The worst challenges to having the robots we want are non-technological.

Let’s face it, everyone loves robots. They’ve been indispensable as a science-fiction mainstay longer than most folks have been alive. Now, tantalizingly, is the possibility that real robots, the kind we all want, will become a reality, but there are challenges, the worst being non-technological.

In the 60s and 70s we all thought we’d be traveling to work in flying cars and living on the Moon by 2001. That didn’t happen, not because those things were not technologically achievable, but because we did something else. Two generations of humans took a 40-year hiatus to build the internet, including the underlying technologies that make it all work.

Recently, hardware in the form of rockets, robots, and autonomous cars has seen a resurgence in interest as investors began to wonder if the best fruit was disappearing from the tree of software.

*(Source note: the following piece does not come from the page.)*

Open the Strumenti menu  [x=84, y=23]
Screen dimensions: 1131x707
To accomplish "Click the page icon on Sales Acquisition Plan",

Briefly, robots had a chance, but now there is AI. Many people imagine AI would enable robotics, but this is not the dynamic we are seeing. AI is a new software tree promising a new generation of low hanging fruit that can endow low venture investments with the possibility of dramatic returns.

For roboticists, it is on us to figure out how to make robots less costly. It is not sufficient to do exciting things—we must learn to do them cheaply enough that we can attract the capital we need to bring them to market.

A tough time is ahead for robotics. Investors will be distracted by the opportunities offered by pure-software AI companies. It is on us to re-envision robotics in a way that can evolve and grow, so we can have the robots we dream of to help make our lives better, free the world from boring labor, and—if we’re lucky—lead humanity into an era of thought, imagination, and creativity.